Airfare Hike : Civil Society Says, ‘It Is Deliberate’

Srinagar: The closure of Srinagar-Jammu highway due to heavy snowfall during the past week resulted in sky-rocketing of airfares to and fro from Kashmir Valley.

Kashmir remained cut-off from rest of the world for five consecutive days. Valley is connected to outer world through arterial Srinagar-Jammu highway and a lone airport in Srinagar, however, during inclement weather the air routes too remained affected.

Valley witnessed its ‘heaviest’ snowfall in last two-and-a-half decades past week. The only land route was closed on last Tuesday and opened last Sunday.

This led to a surge in demand for airline tickets, which resulted in an astonishing increase in passenger fares for flights operating to and from Srinagar airport. Tickets for flights to Jammu, less than 30 minutes by air, went up to several thousands.
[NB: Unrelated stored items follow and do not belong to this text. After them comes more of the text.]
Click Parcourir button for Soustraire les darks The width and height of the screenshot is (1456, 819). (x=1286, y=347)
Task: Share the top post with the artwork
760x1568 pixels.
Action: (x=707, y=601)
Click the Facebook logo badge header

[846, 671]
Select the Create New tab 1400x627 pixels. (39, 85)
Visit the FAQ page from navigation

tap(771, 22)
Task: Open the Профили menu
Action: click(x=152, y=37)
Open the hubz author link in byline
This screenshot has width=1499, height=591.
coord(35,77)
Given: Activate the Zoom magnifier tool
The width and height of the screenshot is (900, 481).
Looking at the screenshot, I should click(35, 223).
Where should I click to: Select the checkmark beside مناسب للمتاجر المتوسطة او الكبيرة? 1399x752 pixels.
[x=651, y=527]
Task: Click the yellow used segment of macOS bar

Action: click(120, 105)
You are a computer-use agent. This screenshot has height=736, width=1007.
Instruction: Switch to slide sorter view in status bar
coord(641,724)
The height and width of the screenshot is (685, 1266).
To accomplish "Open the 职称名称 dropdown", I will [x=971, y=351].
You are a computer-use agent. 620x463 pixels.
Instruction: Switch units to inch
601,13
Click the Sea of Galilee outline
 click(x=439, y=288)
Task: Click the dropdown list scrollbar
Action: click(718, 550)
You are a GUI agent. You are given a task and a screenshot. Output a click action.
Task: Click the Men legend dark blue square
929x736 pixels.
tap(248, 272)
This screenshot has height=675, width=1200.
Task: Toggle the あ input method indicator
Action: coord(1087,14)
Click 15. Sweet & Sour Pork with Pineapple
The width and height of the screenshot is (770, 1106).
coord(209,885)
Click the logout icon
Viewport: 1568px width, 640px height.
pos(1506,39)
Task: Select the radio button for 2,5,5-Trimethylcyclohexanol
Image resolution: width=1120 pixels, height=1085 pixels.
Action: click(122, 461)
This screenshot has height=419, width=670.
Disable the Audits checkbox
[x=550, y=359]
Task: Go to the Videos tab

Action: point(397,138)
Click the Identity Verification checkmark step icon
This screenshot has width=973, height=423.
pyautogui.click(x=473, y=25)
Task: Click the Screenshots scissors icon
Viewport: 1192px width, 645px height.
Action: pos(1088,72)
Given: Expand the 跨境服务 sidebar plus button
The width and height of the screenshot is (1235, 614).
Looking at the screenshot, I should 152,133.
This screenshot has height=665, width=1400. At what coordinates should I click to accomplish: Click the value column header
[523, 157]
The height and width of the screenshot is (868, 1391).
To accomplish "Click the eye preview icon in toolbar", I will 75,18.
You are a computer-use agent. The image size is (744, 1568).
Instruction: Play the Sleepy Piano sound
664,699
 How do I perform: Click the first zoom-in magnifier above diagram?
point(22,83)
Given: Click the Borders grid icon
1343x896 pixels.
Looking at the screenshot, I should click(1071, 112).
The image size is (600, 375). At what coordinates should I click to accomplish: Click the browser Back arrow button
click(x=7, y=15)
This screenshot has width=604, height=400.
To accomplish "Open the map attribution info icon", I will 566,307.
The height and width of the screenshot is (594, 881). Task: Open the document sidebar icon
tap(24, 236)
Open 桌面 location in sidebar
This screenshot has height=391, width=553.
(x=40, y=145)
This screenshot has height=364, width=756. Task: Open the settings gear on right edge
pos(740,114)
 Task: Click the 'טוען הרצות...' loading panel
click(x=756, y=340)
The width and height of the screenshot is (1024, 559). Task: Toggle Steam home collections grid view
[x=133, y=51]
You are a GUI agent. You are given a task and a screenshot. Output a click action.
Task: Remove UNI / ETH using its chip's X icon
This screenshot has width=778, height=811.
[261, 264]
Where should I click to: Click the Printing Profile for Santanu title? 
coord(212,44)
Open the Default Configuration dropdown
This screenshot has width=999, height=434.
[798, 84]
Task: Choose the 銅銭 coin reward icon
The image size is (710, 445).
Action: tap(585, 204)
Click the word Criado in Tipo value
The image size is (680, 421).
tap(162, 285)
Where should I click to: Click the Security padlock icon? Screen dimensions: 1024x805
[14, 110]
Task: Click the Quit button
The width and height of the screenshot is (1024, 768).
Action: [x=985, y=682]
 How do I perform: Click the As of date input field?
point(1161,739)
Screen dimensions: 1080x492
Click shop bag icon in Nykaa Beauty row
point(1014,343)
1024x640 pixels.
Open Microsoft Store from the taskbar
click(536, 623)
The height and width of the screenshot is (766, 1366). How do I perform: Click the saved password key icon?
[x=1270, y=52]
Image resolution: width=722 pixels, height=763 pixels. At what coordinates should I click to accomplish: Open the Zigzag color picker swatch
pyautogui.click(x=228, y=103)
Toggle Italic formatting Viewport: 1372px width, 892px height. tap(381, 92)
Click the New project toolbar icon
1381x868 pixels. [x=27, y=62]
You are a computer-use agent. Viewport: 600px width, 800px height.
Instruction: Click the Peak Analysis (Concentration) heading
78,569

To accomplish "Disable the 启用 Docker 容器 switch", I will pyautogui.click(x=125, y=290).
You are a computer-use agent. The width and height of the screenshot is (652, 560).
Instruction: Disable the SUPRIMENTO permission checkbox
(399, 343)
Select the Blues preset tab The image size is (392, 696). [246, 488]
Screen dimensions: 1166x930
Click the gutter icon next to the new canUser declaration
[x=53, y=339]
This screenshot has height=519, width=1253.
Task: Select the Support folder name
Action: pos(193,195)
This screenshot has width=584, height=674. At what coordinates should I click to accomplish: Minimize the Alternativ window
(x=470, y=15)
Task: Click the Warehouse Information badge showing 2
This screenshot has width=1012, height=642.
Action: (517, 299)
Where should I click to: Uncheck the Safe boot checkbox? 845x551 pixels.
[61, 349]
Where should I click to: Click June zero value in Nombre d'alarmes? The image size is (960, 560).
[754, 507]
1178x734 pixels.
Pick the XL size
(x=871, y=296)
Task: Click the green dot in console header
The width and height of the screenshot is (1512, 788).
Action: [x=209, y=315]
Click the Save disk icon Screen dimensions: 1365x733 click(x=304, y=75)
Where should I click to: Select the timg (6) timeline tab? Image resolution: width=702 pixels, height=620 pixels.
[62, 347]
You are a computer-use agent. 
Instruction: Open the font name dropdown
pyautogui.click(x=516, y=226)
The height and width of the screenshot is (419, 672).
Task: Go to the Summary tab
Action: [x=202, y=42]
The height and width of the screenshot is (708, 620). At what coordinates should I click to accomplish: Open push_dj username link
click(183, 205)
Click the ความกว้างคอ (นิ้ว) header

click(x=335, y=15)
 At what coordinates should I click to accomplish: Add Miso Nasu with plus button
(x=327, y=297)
The surprising-steep increase in air rates has crossed those to outer world from India. This became a hot issue being debated on social media with many Kashmiris pointing out that it was cheaper to fly abroad than to Jammu.

However, members of the tourism industry have regularly expressed concern that high fares for Srinagar-bound flights had a negative impact on tourism, and demanded government intervention to ensure affordable fares.

“This is unfortunate,” said a trade leader, Muhammad Yasin Khan. “J&K government should take up the issue of air rates with union government.”

The tourism sector witnesses heavy footfall during winters if the Srinagar-Jammu road remains open and air rates remain low.

He said that the steep rise in air fares has affected the “already burdened Kashmir economy”. “You see, we have suffered a lot during 2014 floods and then, valley remained shut for four months in 2016.”

Noted civil society member and industrialist, Shakeel Qalander, blasted the government claims of “development”. “The civil society has always raised such important issues, which has adversely affected our tourism industry,” he told the Kashmir Observer.

He said that the civil society sees a “design in it”. “Every institution, be it government or Public Sector Undertaking, is anti-Kashmir,” Qalander noted. “There is a design in sky-rocketing of air fares to divert the tourist flow to other destinations which I would not like to name here. We have seen it happening even before 1990s.”

Besides, he said that the negative portrayal of Kashmir by the mainland India based media has led to this cause. “It is bizarre that Delhi-Srinagar air ticket is Rs 35k and a ticket from Delhi to Dubai is less than half of it.”

Accepting that the sky rocketing of the air fares has affected the Kashmir tourism badly, Commissioner Secretary Tourism, Farooq Ahmad Shah, told the Kashmir Observer from Jammu that the J&K government is in constant touch with Delhi to negotiate the issue. “The chief minister has shot second letter to union civil aviation ministry on Monday asking it to maintain air rates on Srinagar route,” he informed.

Shah said, “We (administration) would like the union government to start from its own airlines (if private airlines do not take lead).”

On January 18, the state government approached Union Minister for Civil Aviation Ashok Gajapathi Raju to flag exorbitant fares on routes in and out of the Valley, and asked Delhi to direct airlines to maintain reasonable fares.

However, uncertainty in aviation guidelines leaves little scope for government intervention in the civil aviation sector, which was opened up to private players in 1990-’91.

“It (restrictions on pricing) used to be there earlier with the DGCA (Directorate General of Civil Aviation),” an official told the “In the DGCA there is a provision for what they call excessive and predatory fare which the DGCA is supposed to regulate.” But what is excessive and predatory pricing is not defined.